> EXERCISE
Arrange the lines of the data as a numbered list, omitting any blank lines. Leave the pictures out of the list.

> ROWS

** Begin **

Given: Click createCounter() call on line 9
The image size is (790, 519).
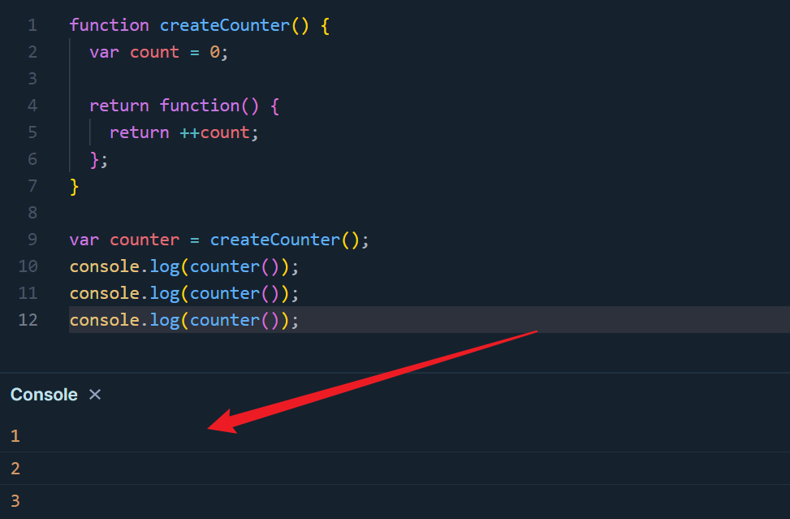Looking at the screenshot, I should 284,240.
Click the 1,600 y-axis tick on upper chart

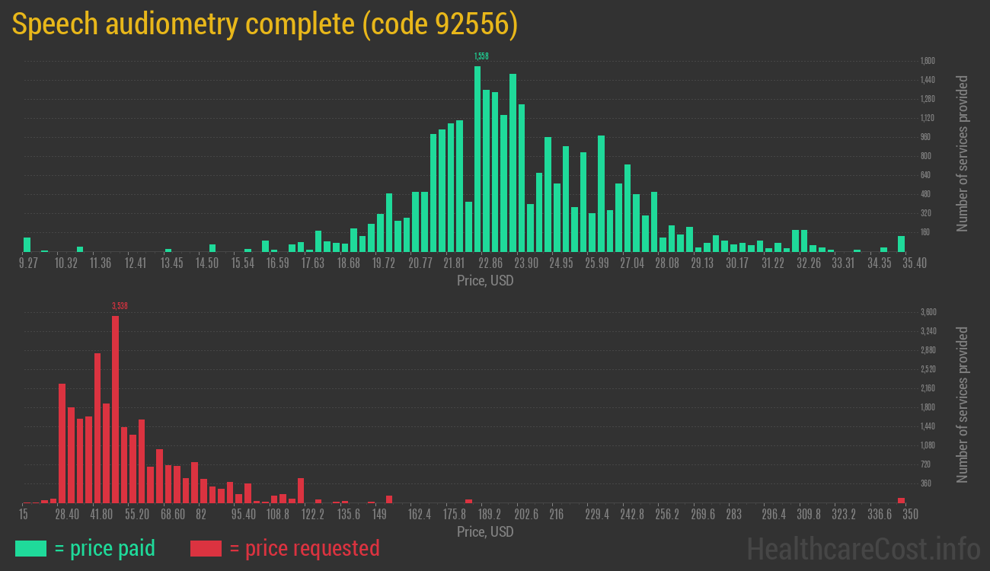click(x=927, y=61)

** End **

> EXPECTED OUTPUT
1. Given: Click createCounter() call on line 9
2. The image size is (790, 519).
3. Looking at the screenshot, I should 284,240.
4. Click the 1,600 y-axis tick on upper chart
5. click(x=927, y=61)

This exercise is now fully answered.